In the SIR framework it is clear that $I(\infty){=}0$ , since this variable has first-order (linear) decay, so any nonzero value in this compartment eventually ‘leaks out’ into $R$ . Therefore the equilibrium of the system is $(\overline{S},0,\overline{R})$ and due to the conservation $\overline{R}{=}1{-}\overline{S}$ . So to characterize the stationary behavior of the system all we need to calculate is $\overline{S}$ .

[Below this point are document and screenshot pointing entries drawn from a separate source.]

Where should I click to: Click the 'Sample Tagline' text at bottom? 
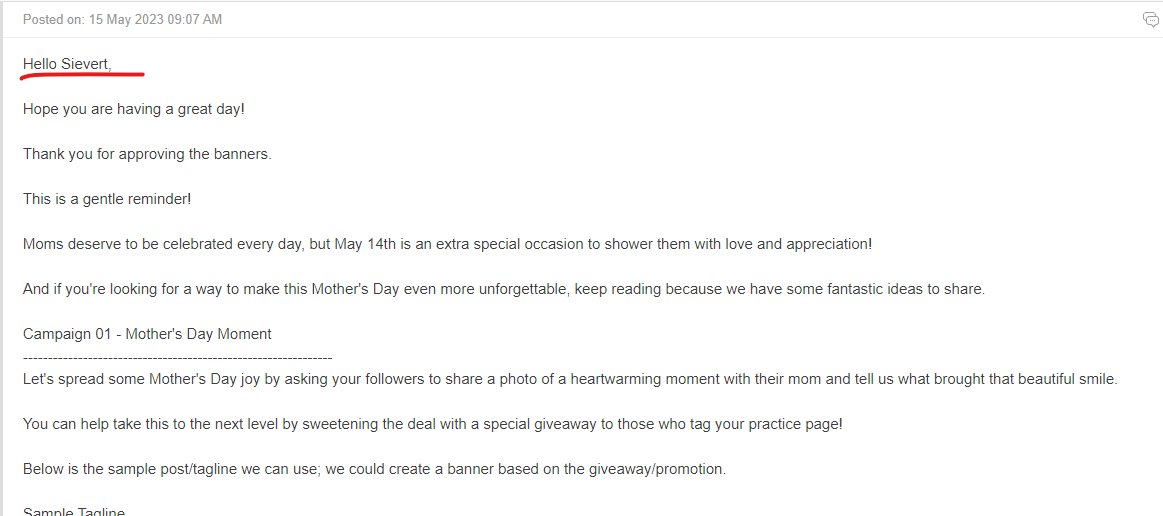point(74,512)
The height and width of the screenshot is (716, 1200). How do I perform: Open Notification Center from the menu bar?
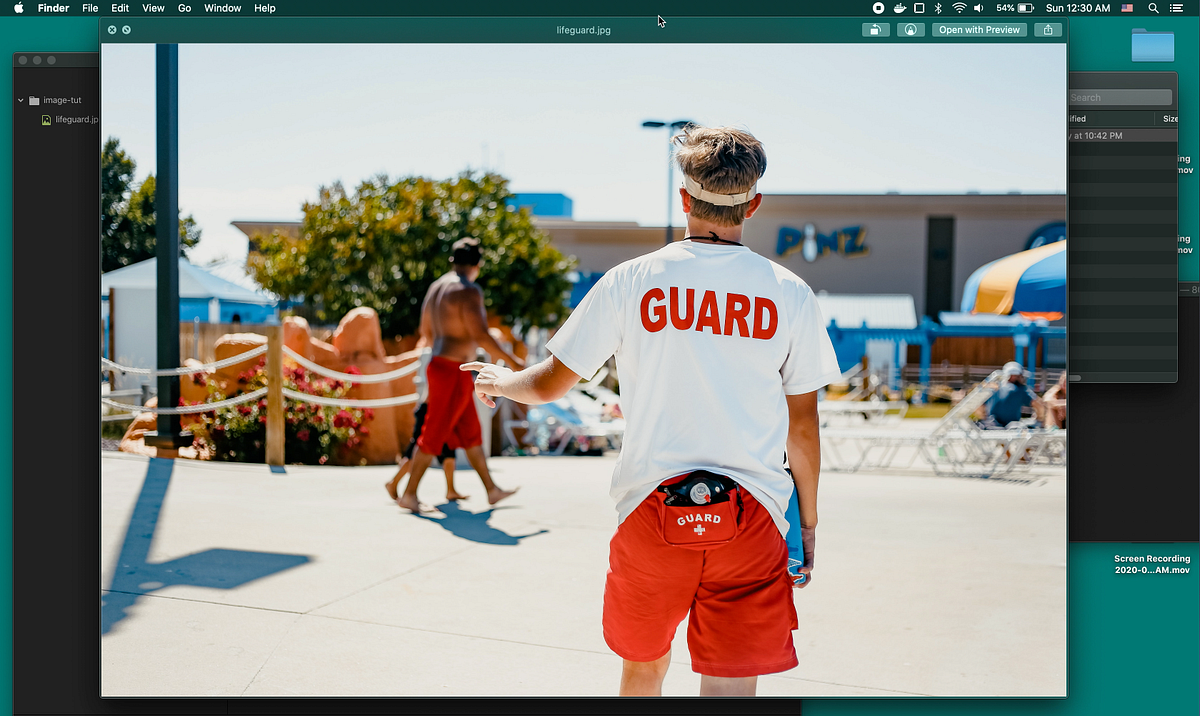click(x=1177, y=8)
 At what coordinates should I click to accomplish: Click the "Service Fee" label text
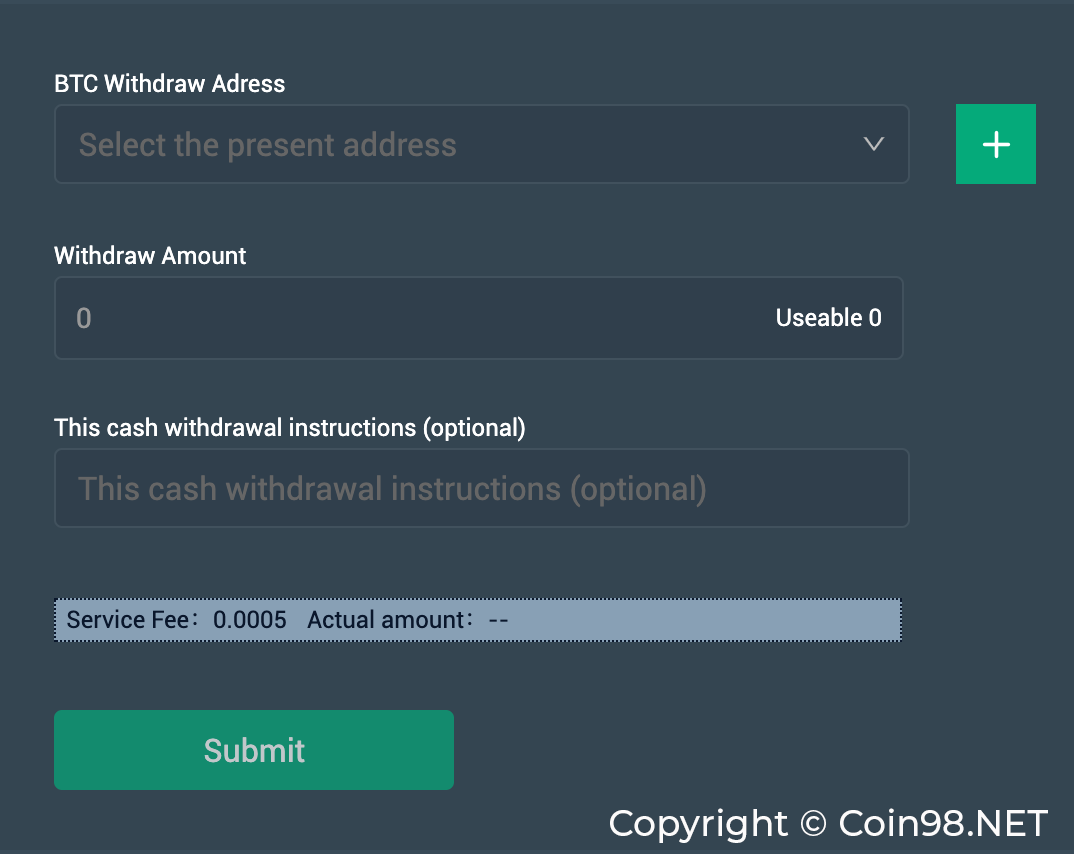pyautogui.click(x=127, y=620)
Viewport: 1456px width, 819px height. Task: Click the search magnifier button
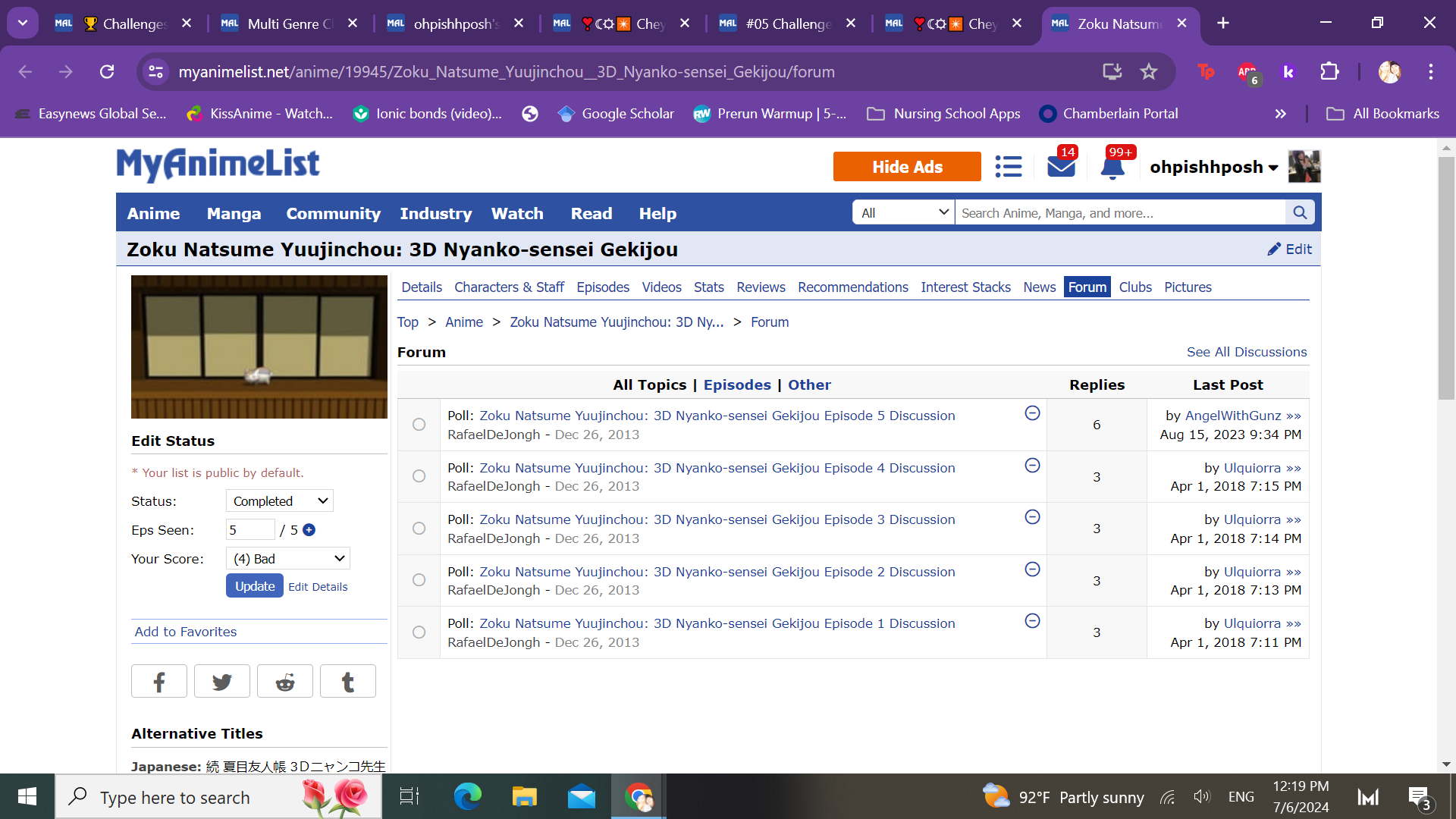[x=1300, y=213]
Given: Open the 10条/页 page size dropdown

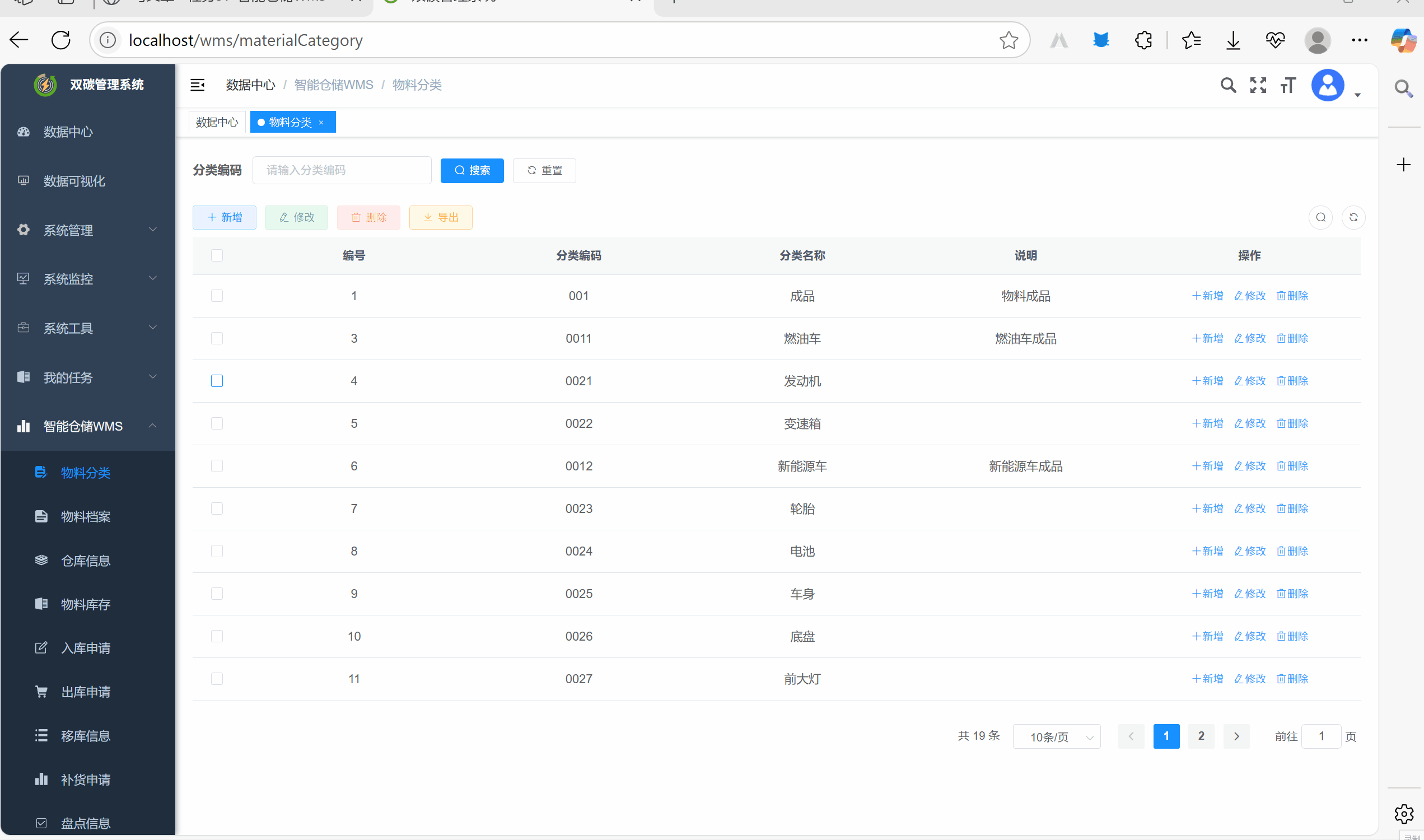Looking at the screenshot, I should pos(1056,736).
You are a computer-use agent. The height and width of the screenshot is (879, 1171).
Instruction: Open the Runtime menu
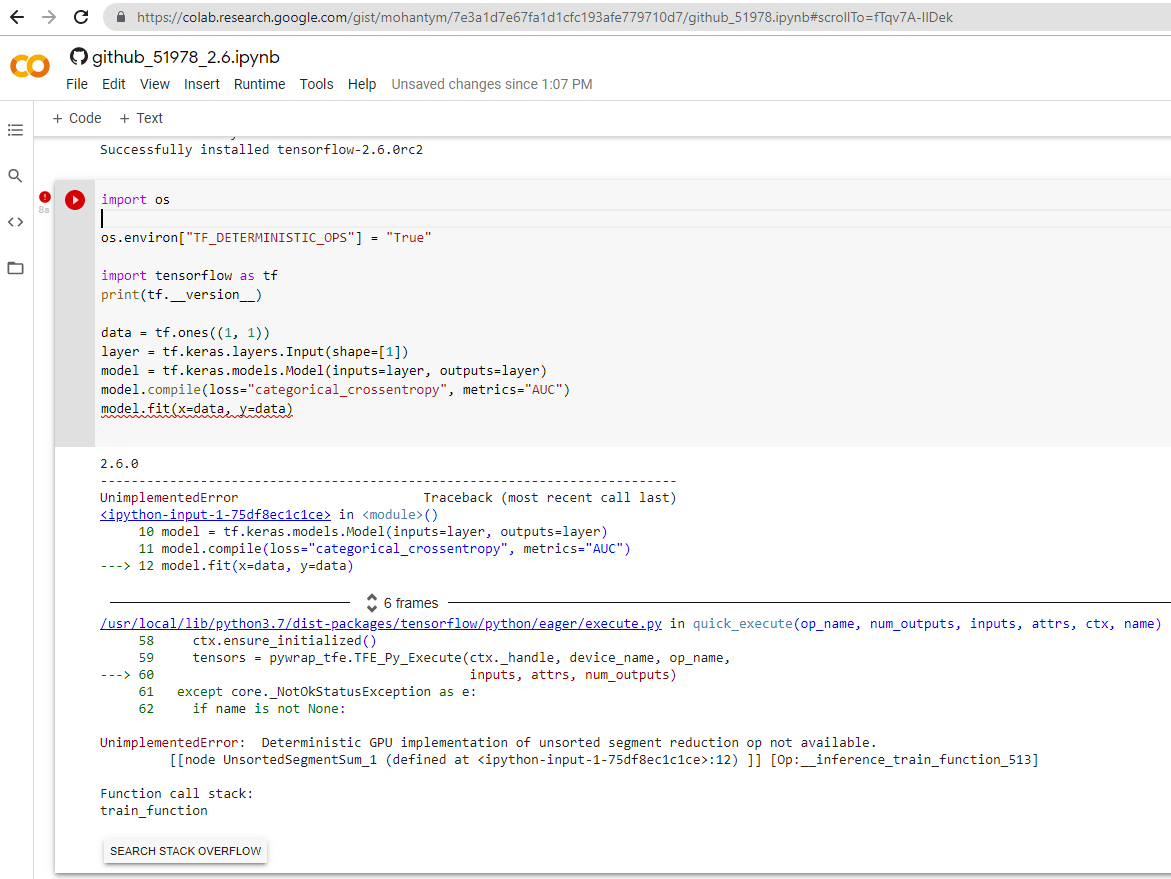(x=259, y=84)
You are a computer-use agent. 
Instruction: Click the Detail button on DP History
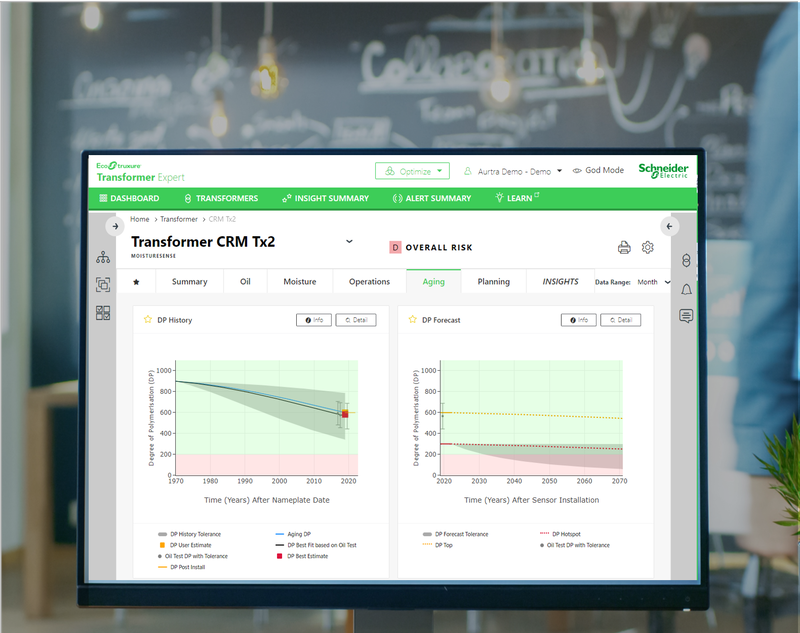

Of course this can be done by numerically integrating the ODEs in \ref{SIR_odes} and indeed half the internet is full of SIR-models now. But how about an exact solution?
In this very clear paper in Nature Medicine (and probably others before) the authors explicitly derive the stationary solution for a more complicated model of 8 variables they abbreviate as the ‘SIDARTHE’ model. Despite the apparent complexity this model is basically identical to the simple SIR model. The only difference is that 1) the $I$ variable is split into several sub-variables (I: infected, a-/presymptomatic, undetected, D: diagnosed (asymptomatic infected, detected); A: ailing (symptomatic infected, undetected); R: recognized (symptomatic infected, detected); T: threatened (infected with life-threatening symptoms, detected)) 2) the sink variable R of the SIR model is split into two sinks (H: healed (recovered); E: extinct (dead)). However the $IDART$ ‘module’ (the five state variables representing different stages of infection) has the same basic property as I, namely that in $t{\rightarrow}\infty$ they decay to 0, and only S, H, E can have nonzero values.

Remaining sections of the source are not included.